Information given:
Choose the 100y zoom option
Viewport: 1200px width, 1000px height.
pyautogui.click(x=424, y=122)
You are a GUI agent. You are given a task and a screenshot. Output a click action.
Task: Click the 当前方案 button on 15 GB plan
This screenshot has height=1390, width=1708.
* * *
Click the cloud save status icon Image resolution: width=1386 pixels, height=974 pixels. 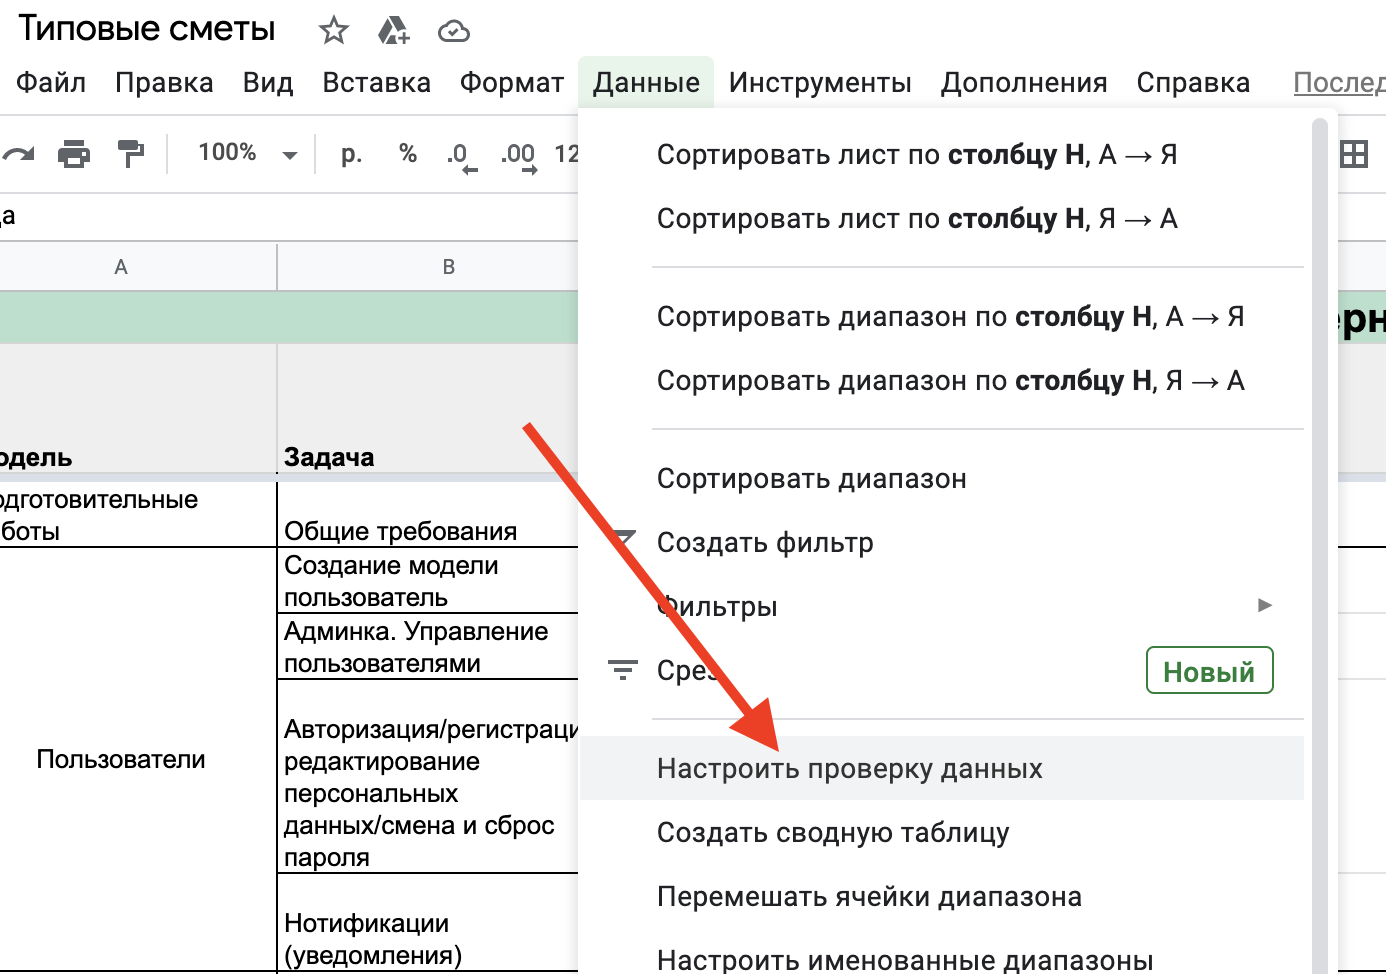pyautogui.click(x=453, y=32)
...
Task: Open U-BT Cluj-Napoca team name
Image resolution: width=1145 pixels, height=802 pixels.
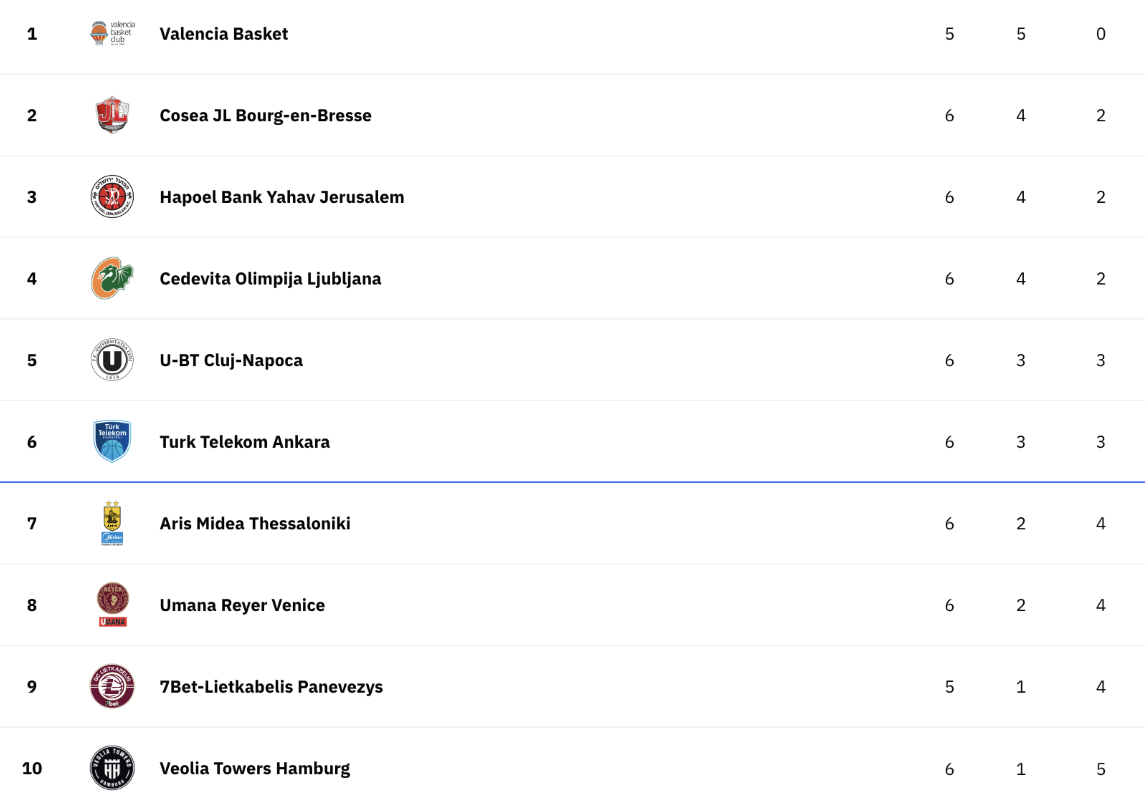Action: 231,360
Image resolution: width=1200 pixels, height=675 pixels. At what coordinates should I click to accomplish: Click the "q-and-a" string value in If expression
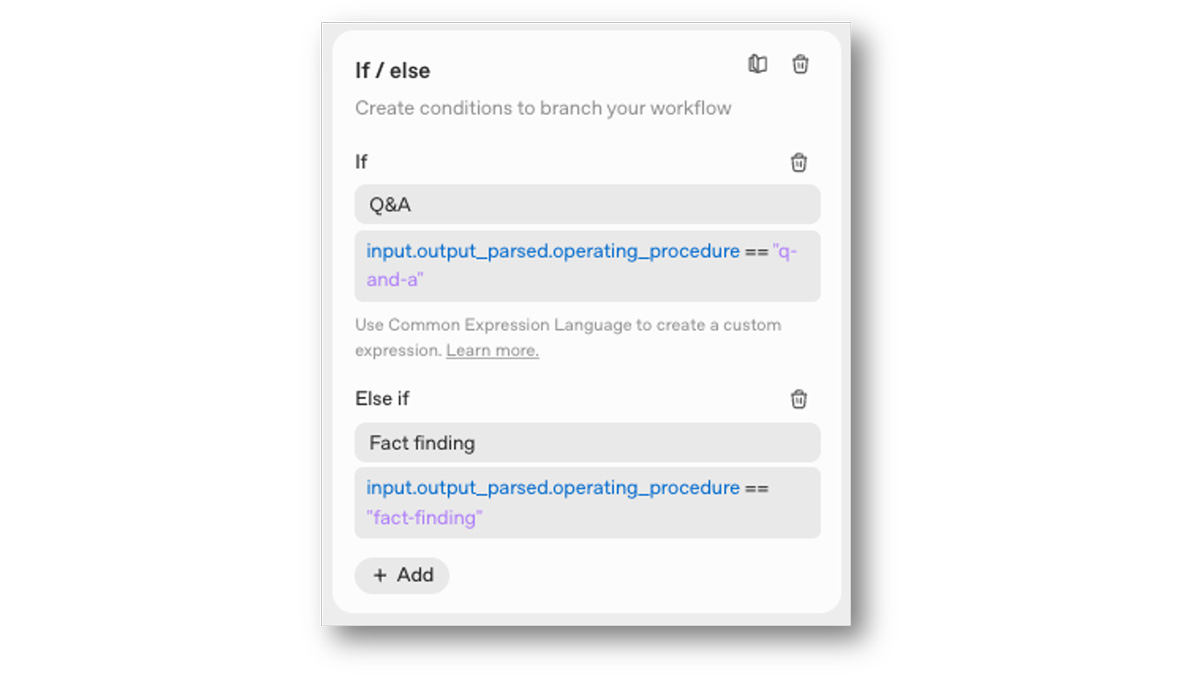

Exercise requirements: For the lines above, output exactly those from the line containing "You are a GUI" through the line containing "This screenshot has height=1390, width=1708.", and skip the others.

Response for this exercise:
You are a GUI agent. You are given a task and a screenshot. Output a click action.
Task: Click the 当前方案 button on 15 GB plan
This screenshot has height=1390, width=1708.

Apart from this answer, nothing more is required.